Reproduce the records below in their entirety, character for character.

Stored items
^^^^^^^^^^^^^^^^

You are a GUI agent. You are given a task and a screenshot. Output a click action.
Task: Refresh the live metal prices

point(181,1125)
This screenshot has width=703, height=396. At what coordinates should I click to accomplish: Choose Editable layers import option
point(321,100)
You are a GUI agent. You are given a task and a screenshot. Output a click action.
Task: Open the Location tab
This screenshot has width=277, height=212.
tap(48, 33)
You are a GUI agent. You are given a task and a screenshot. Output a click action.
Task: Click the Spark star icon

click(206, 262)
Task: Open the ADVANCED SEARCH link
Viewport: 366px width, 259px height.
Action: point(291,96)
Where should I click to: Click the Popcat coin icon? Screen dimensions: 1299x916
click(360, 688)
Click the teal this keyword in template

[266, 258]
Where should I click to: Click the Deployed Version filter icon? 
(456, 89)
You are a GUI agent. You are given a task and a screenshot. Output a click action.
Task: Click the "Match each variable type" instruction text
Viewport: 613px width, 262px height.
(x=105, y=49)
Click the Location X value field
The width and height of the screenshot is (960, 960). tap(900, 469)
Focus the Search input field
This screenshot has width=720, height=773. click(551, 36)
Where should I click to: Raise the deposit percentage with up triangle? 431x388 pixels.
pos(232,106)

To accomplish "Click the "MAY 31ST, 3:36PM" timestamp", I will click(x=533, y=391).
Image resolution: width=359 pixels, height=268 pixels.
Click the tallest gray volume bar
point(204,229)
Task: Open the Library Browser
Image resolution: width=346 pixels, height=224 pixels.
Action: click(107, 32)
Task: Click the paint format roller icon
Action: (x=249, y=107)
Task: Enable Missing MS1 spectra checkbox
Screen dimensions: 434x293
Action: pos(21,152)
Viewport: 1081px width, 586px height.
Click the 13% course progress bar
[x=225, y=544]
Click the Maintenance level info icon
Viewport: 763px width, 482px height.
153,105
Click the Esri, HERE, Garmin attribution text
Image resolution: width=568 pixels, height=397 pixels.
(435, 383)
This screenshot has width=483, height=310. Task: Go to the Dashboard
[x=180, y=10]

^^^^^^^^^^^^^^^^

▶ **ANSWER BOX**
You are a GUI agent. You are given a task and a screenshot. Output a click action.
Task: Refresh the live metal prices

point(181,1125)
This screenshot has width=703, height=396. At what coordinates should I click to accomplish: Choose Editable layers import option
point(321,100)
You are a GUI agent. You are given a task and a screenshot. Output a click action.
Task: Open the Location tab
This screenshot has width=277, height=212.
tap(48, 33)
You are a GUI agent. You are given a task and a screenshot. Output a click action.
Task: Click the Spark star icon

click(206, 262)
Task: Open the ADVANCED SEARCH link
Viewport: 366px width, 259px height.
Action: point(291,96)
Where should I click to: Click the Popcat coin icon? Screen dimensions: 1299x916
click(360, 688)
Click the teal this keyword in template

[266, 258]
Where should I click to: Click the Deployed Version filter icon? 
(456, 89)
You are a GUI agent. You are given a task and a screenshot. Output a click action.
Task: Click the "Match each variable type" instruction text
Viewport: 613px width, 262px height.
(x=105, y=49)
Click the Location X value field
The width and height of the screenshot is (960, 960). tap(900, 469)
Focus the Search input field
This screenshot has width=720, height=773. click(551, 36)
Where should I click to: Raise the deposit percentage with up triangle? 431x388 pixels.
pos(232,106)

To accomplish "Click the "MAY 31ST, 3:36PM" timestamp", I will click(x=533, y=391).
Image resolution: width=359 pixels, height=268 pixels.
Click the tallest gray volume bar
point(204,229)
Task: Open the Library Browser
Image resolution: width=346 pixels, height=224 pixels.
Action: click(107, 32)
Task: Click the paint format roller icon
Action: (x=249, y=107)
Task: Enable Missing MS1 spectra checkbox
Screen dimensions: 434x293
Action: pos(21,152)
Viewport: 1081px width, 586px height.
Click the 13% course progress bar
[x=225, y=544]
Click the Maintenance level info icon
Viewport: 763px width, 482px height.
153,105
Click the Esri, HERE, Garmin attribution text
Image resolution: width=568 pixels, height=397 pixels.
(435, 383)
This screenshot has width=483, height=310. Task: Go to the Dashboard
[x=180, y=10]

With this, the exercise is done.